Aim:
Retype everything from the start of the rows down to the line that contains "pyautogui.click(x=14, y=11)", including that line. Leave the pictures out of your answer.

Dataset excerpt
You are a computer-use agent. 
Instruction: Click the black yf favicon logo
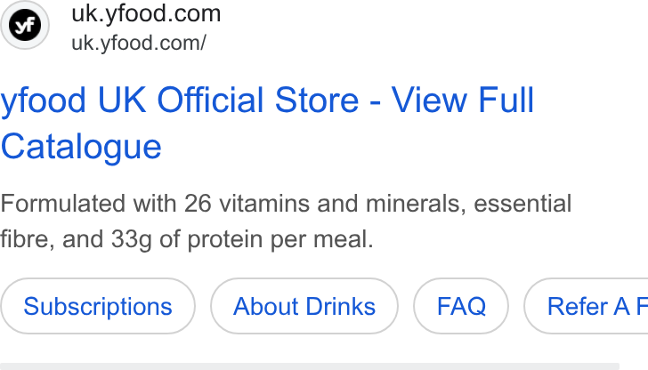click(25, 25)
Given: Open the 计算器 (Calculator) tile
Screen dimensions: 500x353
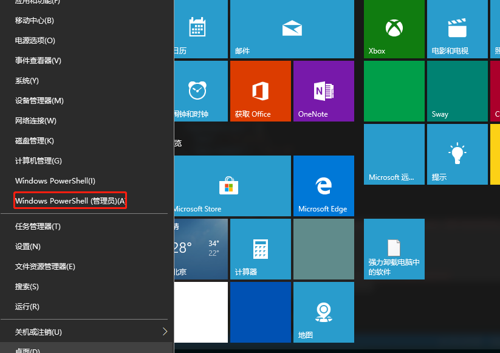Looking at the screenshot, I should pos(260,248).
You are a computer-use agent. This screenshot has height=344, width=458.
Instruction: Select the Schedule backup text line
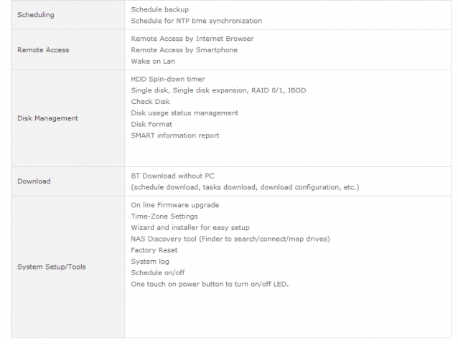click(160, 10)
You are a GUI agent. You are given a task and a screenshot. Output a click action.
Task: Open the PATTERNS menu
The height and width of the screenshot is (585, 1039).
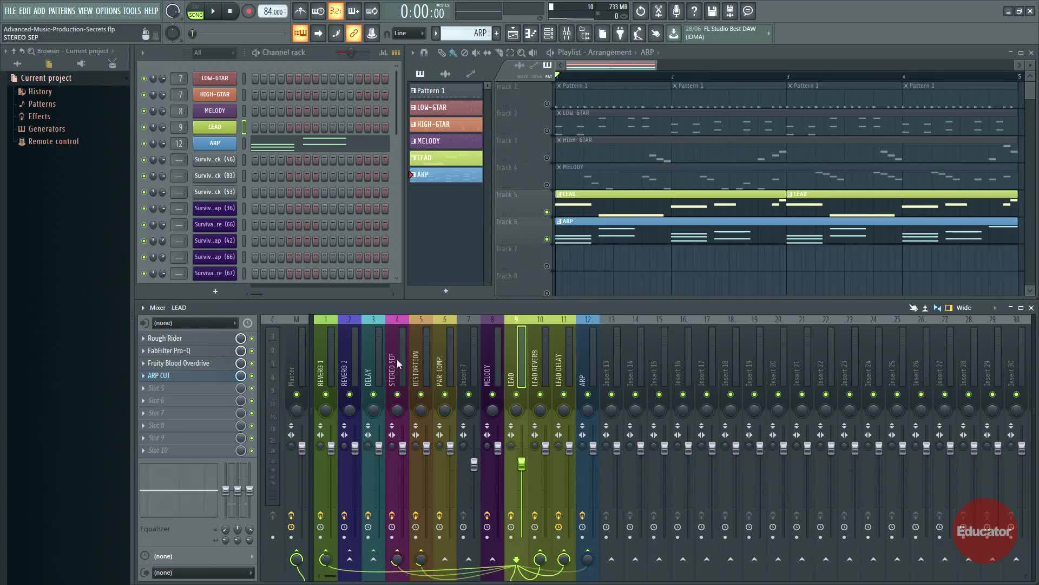(62, 11)
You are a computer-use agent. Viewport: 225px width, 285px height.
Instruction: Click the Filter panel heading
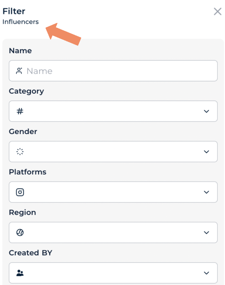pyautogui.click(x=14, y=11)
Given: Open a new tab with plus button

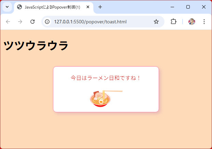Looking at the screenshot, I should click(100, 7).
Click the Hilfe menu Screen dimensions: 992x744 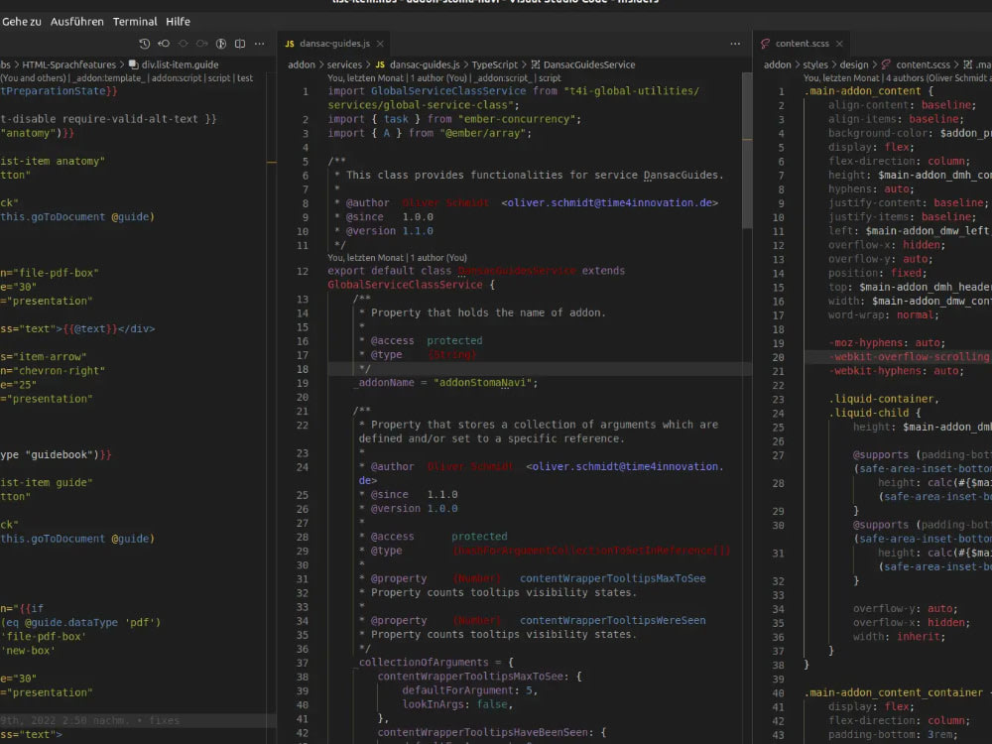pyautogui.click(x=178, y=21)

Written response:
You are a computer-use agent. 
Instruction: Click the black yf favicon logo
click(25, 25)
Given: Open the 计算器 (Calculator) tile
Screen dimensions: 500x353
Looking at the screenshot, I should pos(260,248).
You are a computer-use agent. This screenshot has height=344, width=458.
Instruction: Select the Schedule backup text line
click(160, 10)
You are a GUI agent. You are given a task and a screenshot. Output a click action.
Task: Open the PATTERNS menu
The height and width of the screenshot is (585, 1039).
(62, 11)
You are a computer-use agent. Viewport: 225px width, 285px height.
Instruction: Click the Filter panel heading
pyautogui.click(x=14, y=11)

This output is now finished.